======== ENTRIES PROVIDED ========

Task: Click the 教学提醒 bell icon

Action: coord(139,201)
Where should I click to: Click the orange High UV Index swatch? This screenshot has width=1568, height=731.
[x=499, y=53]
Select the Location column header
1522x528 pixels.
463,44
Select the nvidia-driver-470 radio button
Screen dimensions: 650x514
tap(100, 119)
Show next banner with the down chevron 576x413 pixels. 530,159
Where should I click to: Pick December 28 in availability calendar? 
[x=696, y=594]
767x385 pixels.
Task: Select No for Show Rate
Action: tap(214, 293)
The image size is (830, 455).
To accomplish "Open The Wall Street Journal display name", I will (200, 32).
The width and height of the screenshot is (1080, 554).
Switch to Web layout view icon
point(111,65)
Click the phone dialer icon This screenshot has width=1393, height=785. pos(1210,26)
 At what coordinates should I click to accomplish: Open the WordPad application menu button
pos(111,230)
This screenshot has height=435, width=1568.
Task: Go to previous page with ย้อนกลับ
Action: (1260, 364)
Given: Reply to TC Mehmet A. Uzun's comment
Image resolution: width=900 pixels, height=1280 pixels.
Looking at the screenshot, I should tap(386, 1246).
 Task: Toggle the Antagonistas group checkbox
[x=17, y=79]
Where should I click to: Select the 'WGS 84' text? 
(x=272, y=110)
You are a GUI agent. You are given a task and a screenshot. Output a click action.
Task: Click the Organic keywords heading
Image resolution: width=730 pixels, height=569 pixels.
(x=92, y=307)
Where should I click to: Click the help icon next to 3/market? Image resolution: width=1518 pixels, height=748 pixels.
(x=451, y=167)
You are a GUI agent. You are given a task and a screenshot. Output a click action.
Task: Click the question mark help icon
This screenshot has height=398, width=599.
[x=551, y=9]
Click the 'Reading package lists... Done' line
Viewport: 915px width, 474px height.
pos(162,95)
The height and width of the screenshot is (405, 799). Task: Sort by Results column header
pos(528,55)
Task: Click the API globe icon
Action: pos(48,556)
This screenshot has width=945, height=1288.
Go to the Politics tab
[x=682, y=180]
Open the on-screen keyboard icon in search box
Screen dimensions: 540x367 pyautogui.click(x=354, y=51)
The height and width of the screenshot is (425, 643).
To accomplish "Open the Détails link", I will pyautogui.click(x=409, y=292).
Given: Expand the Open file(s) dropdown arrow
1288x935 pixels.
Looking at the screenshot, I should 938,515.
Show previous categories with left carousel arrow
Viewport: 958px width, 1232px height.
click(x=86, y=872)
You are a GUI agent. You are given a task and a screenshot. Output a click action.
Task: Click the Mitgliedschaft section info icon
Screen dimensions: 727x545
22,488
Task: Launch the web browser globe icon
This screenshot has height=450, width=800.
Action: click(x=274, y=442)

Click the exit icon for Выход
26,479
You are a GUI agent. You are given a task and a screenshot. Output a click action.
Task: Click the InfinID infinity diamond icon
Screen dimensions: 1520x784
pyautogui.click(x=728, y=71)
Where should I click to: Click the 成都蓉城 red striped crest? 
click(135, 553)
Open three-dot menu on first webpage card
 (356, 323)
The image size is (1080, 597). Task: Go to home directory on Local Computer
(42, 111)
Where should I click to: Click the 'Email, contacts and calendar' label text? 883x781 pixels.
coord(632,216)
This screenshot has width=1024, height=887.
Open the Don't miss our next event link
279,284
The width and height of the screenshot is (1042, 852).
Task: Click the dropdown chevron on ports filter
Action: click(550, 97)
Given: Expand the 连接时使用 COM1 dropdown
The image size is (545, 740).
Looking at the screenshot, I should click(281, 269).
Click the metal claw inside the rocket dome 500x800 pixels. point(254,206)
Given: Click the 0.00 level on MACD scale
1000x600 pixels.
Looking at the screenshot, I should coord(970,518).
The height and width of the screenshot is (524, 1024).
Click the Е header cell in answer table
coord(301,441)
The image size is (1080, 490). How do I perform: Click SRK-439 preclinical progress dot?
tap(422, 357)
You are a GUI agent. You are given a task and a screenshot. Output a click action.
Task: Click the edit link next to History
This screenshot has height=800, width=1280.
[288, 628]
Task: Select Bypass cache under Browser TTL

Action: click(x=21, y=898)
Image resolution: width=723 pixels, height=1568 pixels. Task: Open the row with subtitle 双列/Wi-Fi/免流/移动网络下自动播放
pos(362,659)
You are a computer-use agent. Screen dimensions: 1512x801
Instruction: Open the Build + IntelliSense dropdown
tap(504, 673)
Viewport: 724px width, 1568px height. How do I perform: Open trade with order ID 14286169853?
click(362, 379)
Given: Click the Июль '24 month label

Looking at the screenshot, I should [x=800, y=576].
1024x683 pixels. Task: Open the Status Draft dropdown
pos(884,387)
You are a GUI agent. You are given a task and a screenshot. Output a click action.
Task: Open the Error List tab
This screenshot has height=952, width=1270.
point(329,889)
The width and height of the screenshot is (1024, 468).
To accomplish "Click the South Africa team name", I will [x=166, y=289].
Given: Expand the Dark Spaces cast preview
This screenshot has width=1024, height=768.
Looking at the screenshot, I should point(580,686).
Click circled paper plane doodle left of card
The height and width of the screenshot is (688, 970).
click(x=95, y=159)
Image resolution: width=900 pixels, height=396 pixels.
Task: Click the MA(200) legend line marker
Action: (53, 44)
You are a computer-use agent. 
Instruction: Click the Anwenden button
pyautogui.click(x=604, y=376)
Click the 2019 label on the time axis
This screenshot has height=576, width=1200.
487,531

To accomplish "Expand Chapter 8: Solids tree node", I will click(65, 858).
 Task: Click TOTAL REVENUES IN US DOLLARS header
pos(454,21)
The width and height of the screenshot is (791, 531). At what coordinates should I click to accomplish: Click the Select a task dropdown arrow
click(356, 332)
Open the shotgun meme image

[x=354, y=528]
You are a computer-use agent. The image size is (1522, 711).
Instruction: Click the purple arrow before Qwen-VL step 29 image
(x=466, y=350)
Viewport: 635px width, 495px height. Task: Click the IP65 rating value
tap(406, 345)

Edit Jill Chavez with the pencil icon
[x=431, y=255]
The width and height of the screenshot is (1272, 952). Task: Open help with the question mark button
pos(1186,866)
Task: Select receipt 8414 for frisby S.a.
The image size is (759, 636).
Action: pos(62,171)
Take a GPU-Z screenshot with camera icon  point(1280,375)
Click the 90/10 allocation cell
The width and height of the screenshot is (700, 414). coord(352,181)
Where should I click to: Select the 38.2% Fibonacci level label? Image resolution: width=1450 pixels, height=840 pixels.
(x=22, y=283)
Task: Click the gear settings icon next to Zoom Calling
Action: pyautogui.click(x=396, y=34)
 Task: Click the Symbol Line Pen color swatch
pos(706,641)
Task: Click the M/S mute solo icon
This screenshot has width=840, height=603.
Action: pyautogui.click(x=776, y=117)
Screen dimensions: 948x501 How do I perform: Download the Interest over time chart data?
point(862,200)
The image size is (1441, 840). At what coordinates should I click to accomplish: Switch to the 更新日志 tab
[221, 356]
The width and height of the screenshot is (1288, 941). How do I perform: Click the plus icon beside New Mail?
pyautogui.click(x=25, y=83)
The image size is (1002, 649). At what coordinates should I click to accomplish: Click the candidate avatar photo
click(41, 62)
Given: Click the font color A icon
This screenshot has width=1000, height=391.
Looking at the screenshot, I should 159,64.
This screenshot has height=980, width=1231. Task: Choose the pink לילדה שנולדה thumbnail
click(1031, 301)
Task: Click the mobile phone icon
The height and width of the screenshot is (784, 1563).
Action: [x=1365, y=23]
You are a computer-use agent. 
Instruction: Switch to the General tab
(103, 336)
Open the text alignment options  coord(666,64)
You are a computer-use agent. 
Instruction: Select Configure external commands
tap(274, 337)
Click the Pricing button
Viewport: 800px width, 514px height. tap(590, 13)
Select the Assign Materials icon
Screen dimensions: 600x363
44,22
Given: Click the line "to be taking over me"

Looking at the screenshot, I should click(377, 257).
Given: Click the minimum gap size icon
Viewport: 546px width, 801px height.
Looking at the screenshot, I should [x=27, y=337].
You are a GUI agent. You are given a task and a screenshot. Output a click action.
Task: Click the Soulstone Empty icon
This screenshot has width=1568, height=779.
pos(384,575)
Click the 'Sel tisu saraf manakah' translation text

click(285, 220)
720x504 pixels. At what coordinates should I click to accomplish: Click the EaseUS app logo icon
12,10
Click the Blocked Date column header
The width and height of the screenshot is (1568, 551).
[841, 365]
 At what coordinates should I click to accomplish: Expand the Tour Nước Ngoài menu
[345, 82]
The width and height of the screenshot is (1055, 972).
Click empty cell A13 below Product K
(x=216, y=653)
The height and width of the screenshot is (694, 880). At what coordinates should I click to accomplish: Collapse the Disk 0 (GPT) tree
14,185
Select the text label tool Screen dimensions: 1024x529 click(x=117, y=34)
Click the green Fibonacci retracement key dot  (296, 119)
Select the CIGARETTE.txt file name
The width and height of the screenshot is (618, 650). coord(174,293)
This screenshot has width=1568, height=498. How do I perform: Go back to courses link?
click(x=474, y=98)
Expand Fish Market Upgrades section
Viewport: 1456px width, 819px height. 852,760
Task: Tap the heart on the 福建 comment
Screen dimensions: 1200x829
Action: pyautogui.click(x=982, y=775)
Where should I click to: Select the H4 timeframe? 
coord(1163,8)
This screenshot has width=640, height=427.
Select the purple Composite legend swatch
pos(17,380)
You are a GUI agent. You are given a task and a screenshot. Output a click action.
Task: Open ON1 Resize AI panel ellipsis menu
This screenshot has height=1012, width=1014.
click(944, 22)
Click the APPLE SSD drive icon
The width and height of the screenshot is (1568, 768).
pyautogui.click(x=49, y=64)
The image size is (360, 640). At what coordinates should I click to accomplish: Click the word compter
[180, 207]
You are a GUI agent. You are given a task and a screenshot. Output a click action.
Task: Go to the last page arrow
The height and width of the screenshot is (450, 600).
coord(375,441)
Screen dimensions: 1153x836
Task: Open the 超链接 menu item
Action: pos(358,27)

========

(WHAT IS NEEDED)
Restate verbatim the first line above and all lines after it through the line containing "Show next banner"; omit the rest.

(YOUR RESPONSE)
Task: Click the 教学提醒 bell icon

Action: coord(139,201)
Where should I click to: Click the orange High UV Index swatch? This screenshot has width=1568, height=731.
[x=499, y=53]
Select the Location column header
1522x528 pixels.
463,44
Select the nvidia-driver-470 radio button
Screen dimensions: 650x514
tap(100, 119)
Show next banner with the down chevron 576x413 pixels. 530,159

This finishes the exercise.